───── Material for this exercise ─────

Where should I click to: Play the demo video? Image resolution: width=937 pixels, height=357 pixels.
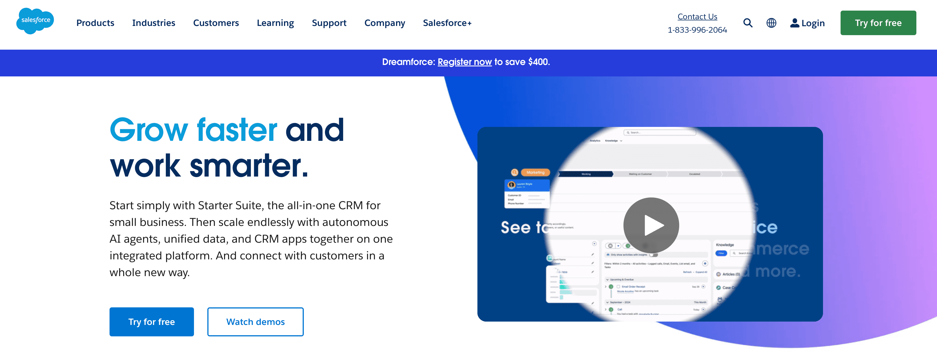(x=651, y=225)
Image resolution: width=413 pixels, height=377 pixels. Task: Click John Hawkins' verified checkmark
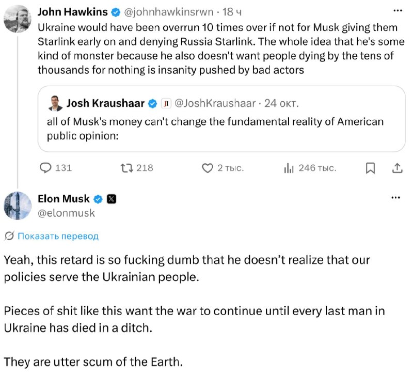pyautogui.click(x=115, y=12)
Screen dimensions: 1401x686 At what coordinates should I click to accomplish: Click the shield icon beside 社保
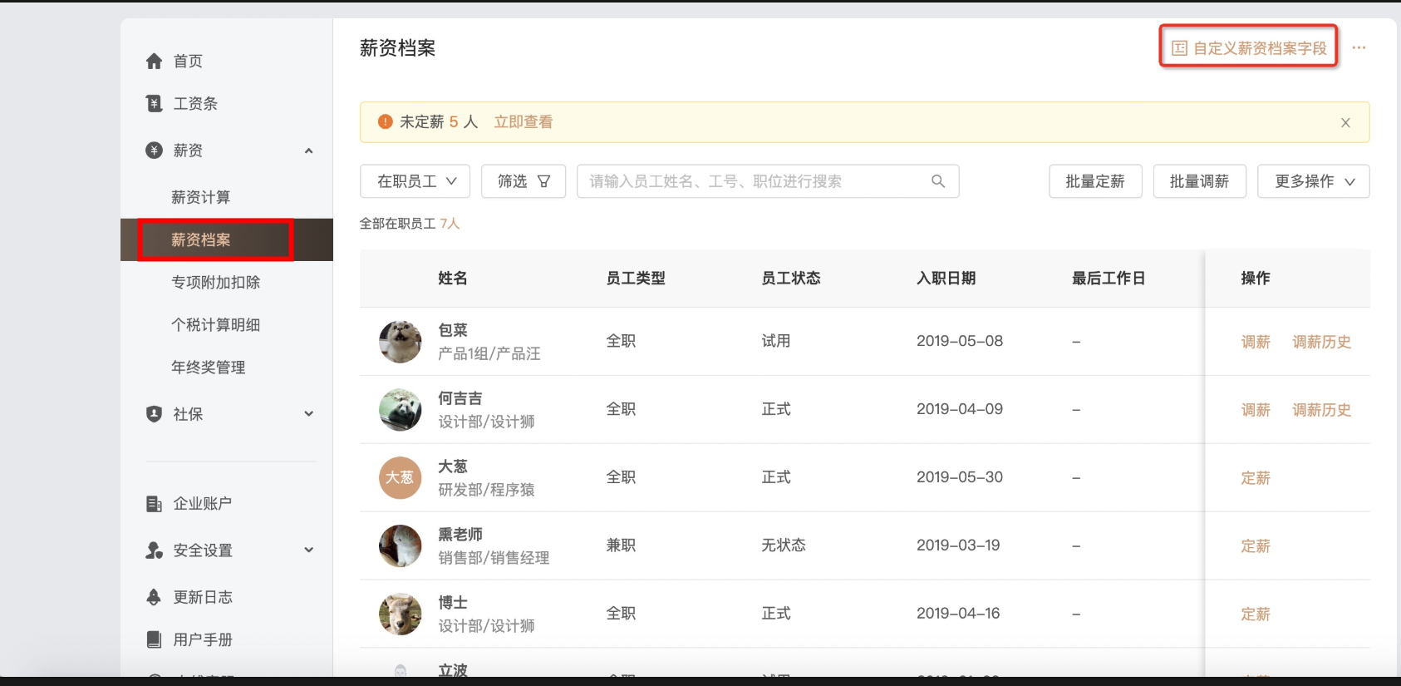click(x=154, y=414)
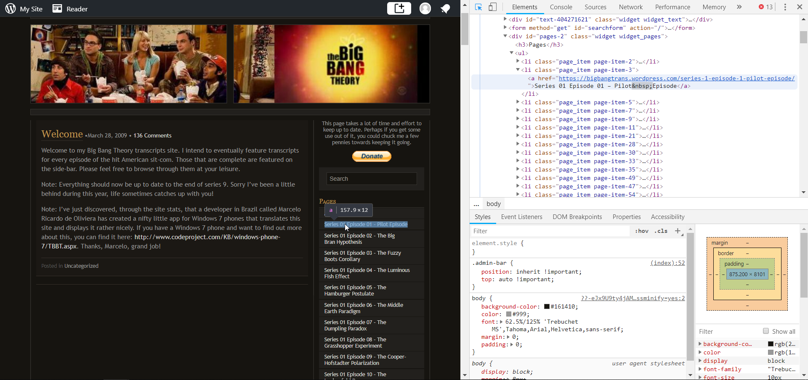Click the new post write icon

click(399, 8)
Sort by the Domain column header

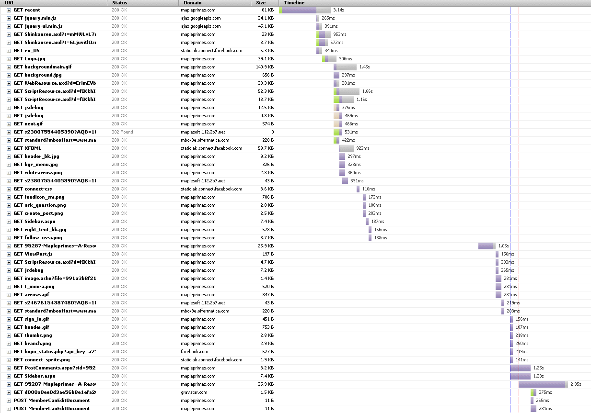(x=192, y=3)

─────

What the exercise asks: Can you reproduce the whole listing above with "Image resolution" replaced by "Screenshot size" and nothing else changed? Leave the pictures out of your answer.

Answer:
Where should I click to: Play the demo video? Screenshot size: width=937 pixels, height=357 pixels.
(x=651, y=225)
Screenshot size: width=413 pixels, height=377 pixels. Task: Click John Hawkins' verified checkmark
pyautogui.click(x=115, y=12)
Screen dimensions: 1401x686 At what coordinates should I click to accomplish: Click the shield icon beside 社保
click(x=154, y=414)
Click the new post write icon

click(399, 8)
Sort by the Domain column header

(x=192, y=3)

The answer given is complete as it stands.